Maintaining control with DevOps

In a well implemented DevOps model, with the right use of tools and disciplines in place, change related risks should be lower.  It’s far easier to identify and troubleshoot problems with code or adapt to feedback from users when changes are small, incremental and frequent. 

A poorly implemented DevOps model without the right tools and disciplines in place poses a potentially significant risk as there is neither the benefit of frequent production releases nor the controls of the traditional software development model.

1. Key Tooling Controls

Continuous Integration Continuous Deployment: Continuous Integration Continuous Deployment (CICD) pipeline tools manage the merging of code from multiple developers, execution of automated testing and the promotion of code between environments.  Ideally, production deployment should only be possible through CICD tools with production access, otherwise strictly controlled for emergencies only.

Automated testing: Automated testing, including functional testing (e.g. unit, regression and integration) and non-functional (e.g. performance and load) testing are used to the maximum extent possible.  Deployment by CICD tools should only be possible if testing has passed successfully.

Static and dynamic code scanning: Static and dynamic code scanning identifies common security vulnerabilities in source code before it is deployed.  Again, this should be enforced as a pre-requisite for deployment by the CICD tools.

Real-time production monitoring: Real-time production monitoring at both the infrastructure and application level can provide early warning signs of performance issues or errors, which can be easily traced back to recent changes if required.  It may not be possible to do proper stress testing for every release, so this can help trace the proverbial ‘straw that breaks the camel’s back’.

2. Key Discipline Controls

Peer review: Peer review involves developers review of each others’ code contributions, including automated testing code and infrastructure configurations.  For higher risk settings this should be system enforced so that new code cannot be deployed until it has been reviewed.

Training in secure coding practices: Training in secure coding practices ensures developers understand common vulnerabilities and incorporate good practices into their development efforts.

Living support documentation: Living support documentation should be ritually updated as part of every development sprint. Some of this documentation may exist within the code itself.

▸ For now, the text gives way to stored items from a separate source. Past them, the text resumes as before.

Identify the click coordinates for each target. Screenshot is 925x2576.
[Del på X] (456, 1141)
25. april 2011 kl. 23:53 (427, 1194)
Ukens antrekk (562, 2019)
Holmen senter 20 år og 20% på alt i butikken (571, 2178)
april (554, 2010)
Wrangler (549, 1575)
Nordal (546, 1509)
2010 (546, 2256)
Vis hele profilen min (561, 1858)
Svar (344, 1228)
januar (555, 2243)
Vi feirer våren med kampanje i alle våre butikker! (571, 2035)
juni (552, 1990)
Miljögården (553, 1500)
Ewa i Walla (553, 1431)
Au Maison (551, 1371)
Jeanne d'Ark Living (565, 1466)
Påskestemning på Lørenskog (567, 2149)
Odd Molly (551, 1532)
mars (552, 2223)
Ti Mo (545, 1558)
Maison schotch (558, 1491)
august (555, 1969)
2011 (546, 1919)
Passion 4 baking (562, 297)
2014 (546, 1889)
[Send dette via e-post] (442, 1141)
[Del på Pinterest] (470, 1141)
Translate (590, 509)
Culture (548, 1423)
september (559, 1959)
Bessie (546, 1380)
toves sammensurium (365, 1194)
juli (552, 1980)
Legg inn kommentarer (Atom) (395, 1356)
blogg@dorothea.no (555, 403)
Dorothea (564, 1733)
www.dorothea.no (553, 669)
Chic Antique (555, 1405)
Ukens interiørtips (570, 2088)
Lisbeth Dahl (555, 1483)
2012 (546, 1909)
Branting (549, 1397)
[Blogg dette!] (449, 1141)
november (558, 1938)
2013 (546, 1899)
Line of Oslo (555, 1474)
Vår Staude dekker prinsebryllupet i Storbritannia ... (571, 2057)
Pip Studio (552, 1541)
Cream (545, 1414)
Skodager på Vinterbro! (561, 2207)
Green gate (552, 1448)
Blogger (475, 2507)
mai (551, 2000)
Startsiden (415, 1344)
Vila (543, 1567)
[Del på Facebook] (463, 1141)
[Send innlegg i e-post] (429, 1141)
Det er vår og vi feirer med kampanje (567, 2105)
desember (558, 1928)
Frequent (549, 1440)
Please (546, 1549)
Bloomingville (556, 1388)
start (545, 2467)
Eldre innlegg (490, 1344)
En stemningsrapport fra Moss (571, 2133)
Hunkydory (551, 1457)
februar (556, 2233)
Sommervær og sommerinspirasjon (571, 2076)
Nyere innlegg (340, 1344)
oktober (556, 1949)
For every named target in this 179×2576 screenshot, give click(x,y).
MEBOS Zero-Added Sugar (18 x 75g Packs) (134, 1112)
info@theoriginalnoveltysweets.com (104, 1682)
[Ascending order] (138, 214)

Cross-skilling: Cross-skilling of the team minimises key person reliance. Ideally, all members of the team should be able to write user stories, code, develop automated tests, and write technical documentation etc.

An empowered product owner: An empowered product owner is a key role that should be assigned to an individual with the capacity and capability to make decisions on requirements on behalf of the business. Without this, development teams may struggle to arrive at decisions or prioritise effectively.

Closing Thoughts

We have explored a number of impacts DevOps is having on the control environment.

Previously, formalised change controls, comprehensive test reports and change approval boards governed changes, giving way to automated build tools which test and deploy small changes in a ‘hands-off’ approach.

The traditional segregation of duties between people developing changes and deploying them has given way to system enforced peer review of source code.

Rather than relying on penetration testing to identify security defects, developers must be familiar with secure coding practices and build tools should enforce secure code scanning.

Finally, teams leading DevOps transformations need to take care to incorporate these new controls, while risk and audit professionals need to familiarise themselves with these new ways of working.

Then the only thing left is to get everyone reading from the same page.